**Problem requirements:** Could you copy all of the records below exactly as they appear?

**Information shown:**
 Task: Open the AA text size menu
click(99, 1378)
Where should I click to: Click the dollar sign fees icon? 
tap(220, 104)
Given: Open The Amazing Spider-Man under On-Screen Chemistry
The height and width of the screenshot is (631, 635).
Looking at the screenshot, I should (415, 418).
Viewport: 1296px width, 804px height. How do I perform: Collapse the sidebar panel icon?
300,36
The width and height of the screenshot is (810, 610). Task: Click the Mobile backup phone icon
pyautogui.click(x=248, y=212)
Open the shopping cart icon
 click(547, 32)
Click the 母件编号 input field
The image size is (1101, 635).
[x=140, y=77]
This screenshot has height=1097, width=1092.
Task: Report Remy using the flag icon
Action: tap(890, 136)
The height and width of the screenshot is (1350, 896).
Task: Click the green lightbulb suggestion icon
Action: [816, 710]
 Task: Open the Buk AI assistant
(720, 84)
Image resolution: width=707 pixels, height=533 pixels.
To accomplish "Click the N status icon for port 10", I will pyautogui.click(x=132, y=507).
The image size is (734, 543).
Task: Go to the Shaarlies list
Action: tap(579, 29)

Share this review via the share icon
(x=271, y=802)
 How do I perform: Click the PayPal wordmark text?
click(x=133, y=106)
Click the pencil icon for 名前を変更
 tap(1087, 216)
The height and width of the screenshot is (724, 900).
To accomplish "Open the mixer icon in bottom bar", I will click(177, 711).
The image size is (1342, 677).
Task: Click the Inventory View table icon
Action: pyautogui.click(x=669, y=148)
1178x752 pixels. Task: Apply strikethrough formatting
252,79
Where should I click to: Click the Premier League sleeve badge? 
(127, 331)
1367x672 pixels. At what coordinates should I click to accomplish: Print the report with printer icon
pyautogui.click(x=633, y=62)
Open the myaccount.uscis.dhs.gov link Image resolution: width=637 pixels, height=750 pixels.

**Output below:**
 Task: Open the AA text size menu
click(99, 1378)
Where should I click to: Click the dollar sign fees icon? 
tap(220, 104)
Given: Open The Amazing Spider-Man under On-Screen Chemistry
The height and width of the screenshot is (631, 635).
Looking at the screenshot, I should (415, 418).
Viewport: 1296px width, 804px height. How do I perform: Collapse the sidebar panel icon?
300,36
The width and height of the screenshot is (810, 610). Task: Click the Mobile backup phone icon
pyautogui.click(x=248, y=212)
Open the shopping cart icon
 click(547, 32)
Click the 母件编号 input field
The image size is (1101, 635).
[x=140, y=77]
This screenshot has height=1097, width=1092.
Task: Report Remy using the flag icon
Action: tap(890, 136)
The height and width of the screenshot is (1350, 896).
Task: Click the green lightbulb suggestion icon
Action: [816, 710]
 Task: Open the Buk AI assistant
(720, 84)
Image resolution: width=707 pixels, height=533 pixels.
To accomplish "Click the N status icon for port 10", I will pyautogui.click(x=132, y=507).
The image size is (734, 543).
Task: Go to the Shaarlies list
Action: tap(579, 29)

Share this review via the share icon
(x=271, y=802)
 How do I perform: Click the PayPal wordmark text?
click(x=133, y=106)
Click the pencil icon for 名前を変更
 tap(1087, 216)
The height and width of the screenshot is (724, 900).
To accomplish "Open the mixer icon in bottom bar", I will click(177, 711).
The image size is (1342, 677).
Task: Click the Inventory View table icon
Action: pyautogui.click(x=669, y=148)
1178x752 pixels. Task: Apply strikethrough formatting
252,79
Where should I click to: Click the Premier League sleeve badge? 
(127, 331)
1367x672 pixels. At what coordinates should I click to accomplish: Print the report with printer icon
pyautogui.click(x=633, y=62)
Open the myaccount.uscis.dhs.gov link Image resolution: width=637 pixels, height=750 pixels.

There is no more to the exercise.